Прозоров не отозвался, зная о том, что командирчик давно знает, кто тут Прозоров.
— Вам разрешено свидание. Идите. Вас проводят.
С недоумением последовал Владимир Сергеевич за часовым, который провел его вниз по лестнице, то ли в караулку, то ли в какую-то кладовку.
Боже мой, со скамьи поднялась навстречу и всплеснула руками принаряженная Платоша! Прозоров, растроганный, легонько обнял старуху. От ее праздничного казачка веяло морозной улицей, попахивало и нафталином. Она батистовым платочком вытерла прослезившиеся глаза:
— Влодимир да Сергиевиць, батюшко. Вот мы с золовущкой рогулек-то напекли и с заспой, и с гущей. Да и картофельных, глядим, а помазать-то нецем! Она мне и говорит: «А ежели, Платоша, постным маслицем?» Нет, говорю, ну-ко на рынок сбегаю, может, найду цево поволожнее. Дай-ко попробуем! Еле тебя нашла, начальства-то густо, а никто ницево не знает, А один до того обходительной, что на стул посадил. Я уселася как мадама и говорю: рогулецки зря напекла, хожу кабинетами. Дверей много и все скрипают, тоже, видно, помазать-то нецем. Сердешные, так и визжат, так и плацют, двери-ти…
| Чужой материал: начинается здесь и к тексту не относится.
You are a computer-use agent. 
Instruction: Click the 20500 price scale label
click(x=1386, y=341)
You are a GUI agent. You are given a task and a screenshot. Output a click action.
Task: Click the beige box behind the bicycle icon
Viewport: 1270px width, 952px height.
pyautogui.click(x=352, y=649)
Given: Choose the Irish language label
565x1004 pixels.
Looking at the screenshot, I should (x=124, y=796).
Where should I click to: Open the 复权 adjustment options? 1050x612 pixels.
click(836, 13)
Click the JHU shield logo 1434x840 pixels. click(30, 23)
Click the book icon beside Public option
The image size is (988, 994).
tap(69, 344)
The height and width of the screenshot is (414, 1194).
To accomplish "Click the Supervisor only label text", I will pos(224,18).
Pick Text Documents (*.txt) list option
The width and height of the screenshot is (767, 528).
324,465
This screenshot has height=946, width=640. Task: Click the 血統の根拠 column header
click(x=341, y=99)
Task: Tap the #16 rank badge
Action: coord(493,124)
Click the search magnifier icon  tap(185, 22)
После короткой встречи с доброй старушкой Прозорова с рогульками, завернутыми в платок, обрадованного и ошарашенного, вывели на лестницу. Было чему подивиться и порадоваться: уходя, Платоша по-матерински перекрестила его. Но целостность окружающего, восстановленная этой нежданной встречей, мгновенно разрушилась, святочная белиберда вновь расщепила ум Прозорова. Что за чертовщина творилась в мире? В глубине нижнего коридора вместе с маленьким командирчиком стоял и мирно, даже снисходительно, беседовал заключенный… Сидоров. Командир вопреки всякой субординации подобострастно выслушивал Сидорова. «Телефон здесь, товарищ Шиловский!» — услышал Прозоров, когда поднимался по лестнице.
«Часовой» хлюпал носом и звякал о ступени прикладом. Шел он не сзади, как положено, а впереди Прозорова, словно прокладывал дорогу наверх. В камере было подозрительно тихо, подчеркнутое спокойствие воров не предвещало ничего хорошего.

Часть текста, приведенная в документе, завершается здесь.